Insofern passt auch, dass die beiden polnischen Kleinunternehmer Wladek und Pawel auf ihrem Weg durch den Osten in ihrem Ducato sitzen wie "hinter der Blechwand". Bei Hitze und Eiseskälte fahren sie über verschneite Bergpässe oder staubige Landstraßen in die hintersten Winkel, um noch etwas von ihren gebrauchten Klamotten loszuschlagen. Der Dunst von Benzin und Zigaretten, Wodka und Wurstbrot hat das Duo fest zusammengeschweißt. Während Wladek, der Logistiker und Philosoph, die Strecken plant, Deals mit Händlern ab- und Käufer einwickelt, steuert Pawel den Transporter und lauscht den ausschweifenden Betrachtungen seines Partners. Dieser fasst die allgemeine Desillusionierung nach dem Fall des Eisernen Vorhangs so zusammen: "Keiner hat ihnen irgendwas gesagt. Abserviert ohne Vorwarnung. Zuerst war alles quasi und dann plötzlich ernst. Die Iwans sind abgezogen und keiner ist an ihre Stelle getreten. Kapierst Du?"
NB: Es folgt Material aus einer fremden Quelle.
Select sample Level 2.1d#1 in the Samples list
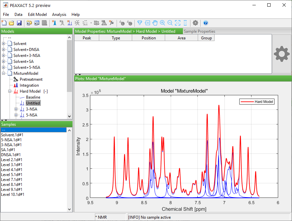 [x=12, y=159]
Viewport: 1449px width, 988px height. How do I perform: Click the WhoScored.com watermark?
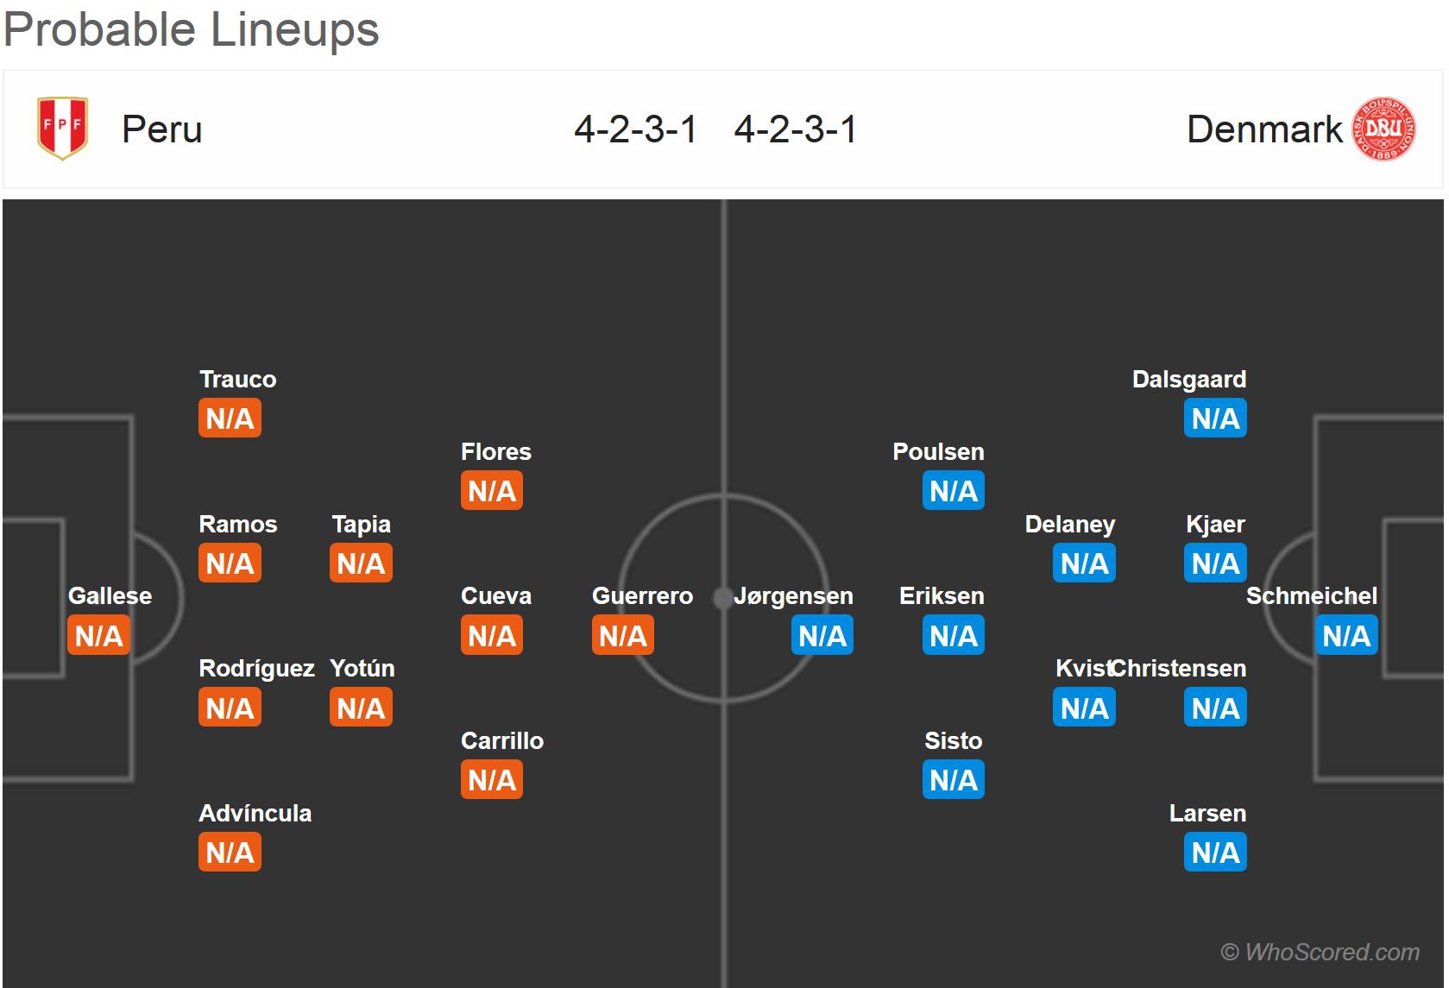point(1320,952)
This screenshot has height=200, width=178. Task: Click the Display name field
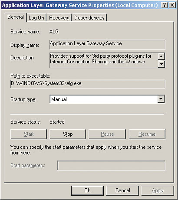[107, 45]
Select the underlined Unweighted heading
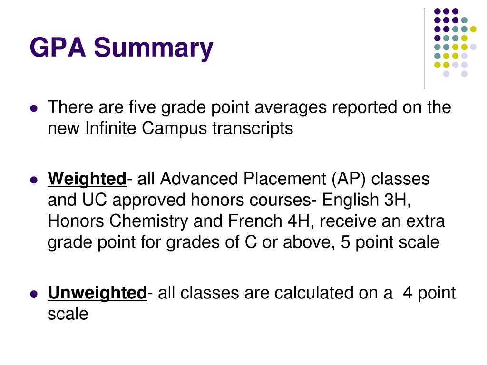Image resolution: width=487 pixels, height=365 pixels. 97,293
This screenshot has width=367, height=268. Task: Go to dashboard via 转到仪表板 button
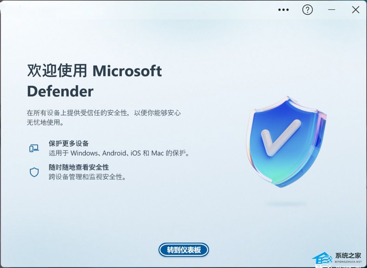184,250
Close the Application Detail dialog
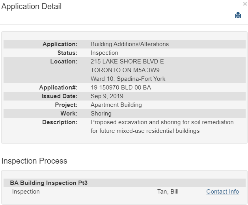 pyautogui.click(x=245, y=4)
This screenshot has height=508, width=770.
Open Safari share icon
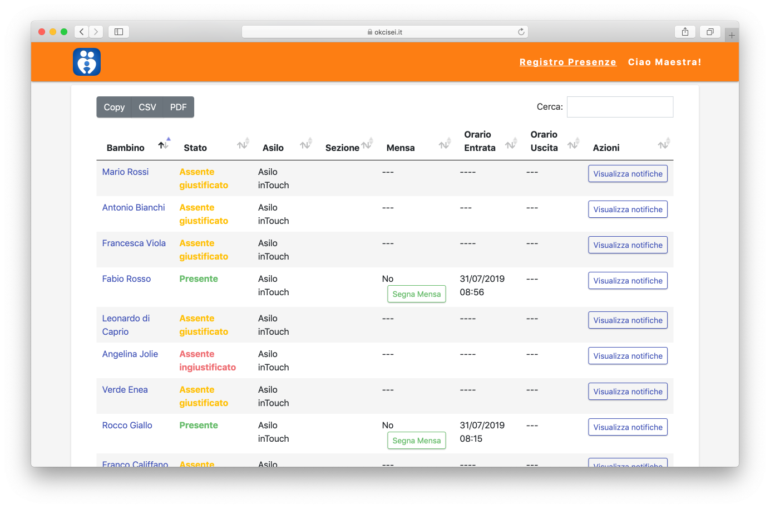point(685,32)
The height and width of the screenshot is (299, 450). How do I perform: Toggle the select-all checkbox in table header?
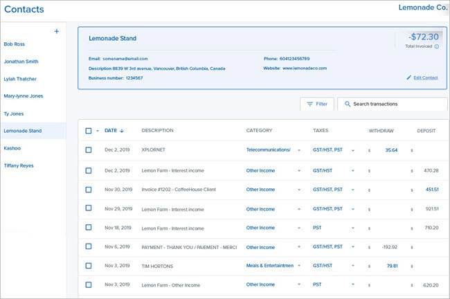tap(88, 130)
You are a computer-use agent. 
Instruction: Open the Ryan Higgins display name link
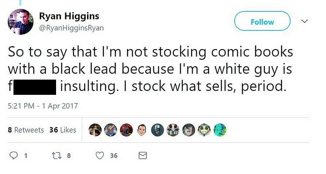point(69,17)
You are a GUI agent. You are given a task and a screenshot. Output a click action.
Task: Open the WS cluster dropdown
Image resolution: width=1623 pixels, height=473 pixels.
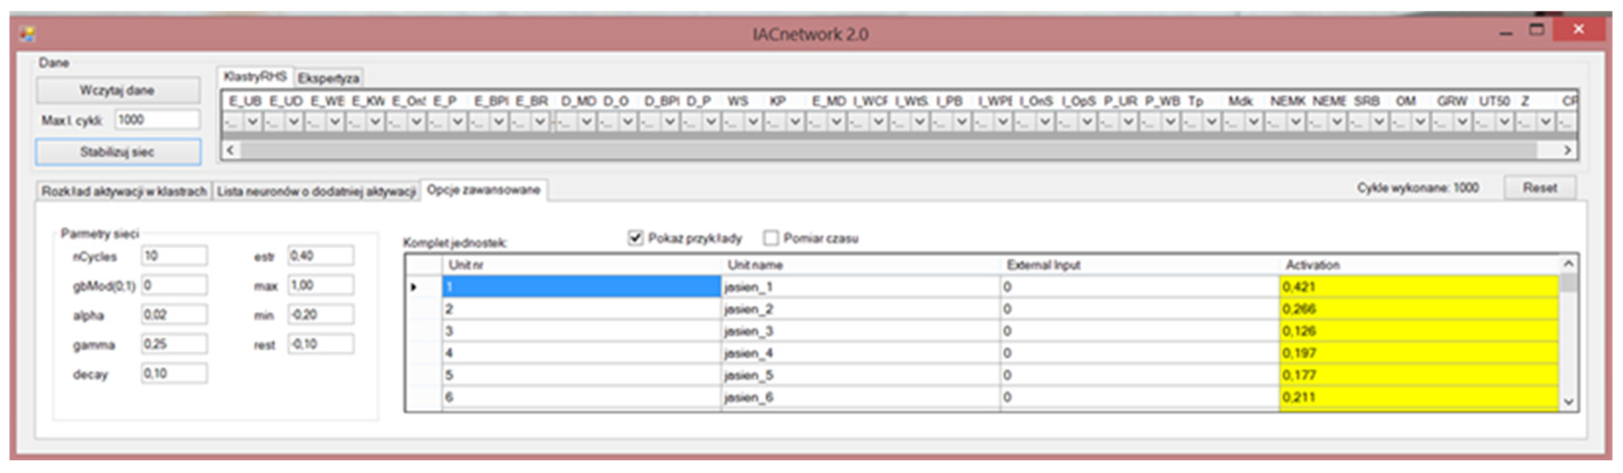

Auch Wladek und Pawel sind Wendeverlierer. Früher haben sich ihre Artikel, wie die beliebten golddurchwirkten Pullis, quasi von selbst verkauft. Nun machen sich allerorten fliegende Händler mit Ware "made in China" breit. Doch der Handel mit Wegwerfware aus Fernost ginge den beiden Selfmade-Men allzu sehr gegen den Strich. Gerade Wladek hat seine eigenen Anschauungen und dealt nur mit ausgedienter Westware, die angeblich aus Paris, London oder New York stammt. Unermüdlich wettert Wladek gegen den Konsumismus und rühmt den früheren, besseren Umgang mit der materiellen Welt, als etwa Kleidung noch lange getragen, ausgiebig gepflegt und sogar repariert wurde.

Während die Handlung so vor sich hin tuckert, gibt es jedoch auch Einbrüche von brachialer Gewalt, die das verhängnisvolle Nebeneinander von ungezähmtem globalem Handel und allgemeiner Verwahrlosung drastisch offenbaren. So beißt auf einem Markt eine herbeigelaufene Wildsau einen Vietnamesen tot, weil dieser ihre wildernden Frischlinge vertreiben wollte. Auch an anderer Stelle nehmen die Dinge ihren bösen, quasi naturwüchsigen Lauf. Ein finsterer Menschenhändler, der sein Hauptquartier samt stiernackiger Entourage inmitten einer stinkenden Schweinemast eingerichtet hat, wird von Wladek vor Wut in ein Gehege mit halbverhungerten Schweinen geschubst und von diesen schlicht gefressen.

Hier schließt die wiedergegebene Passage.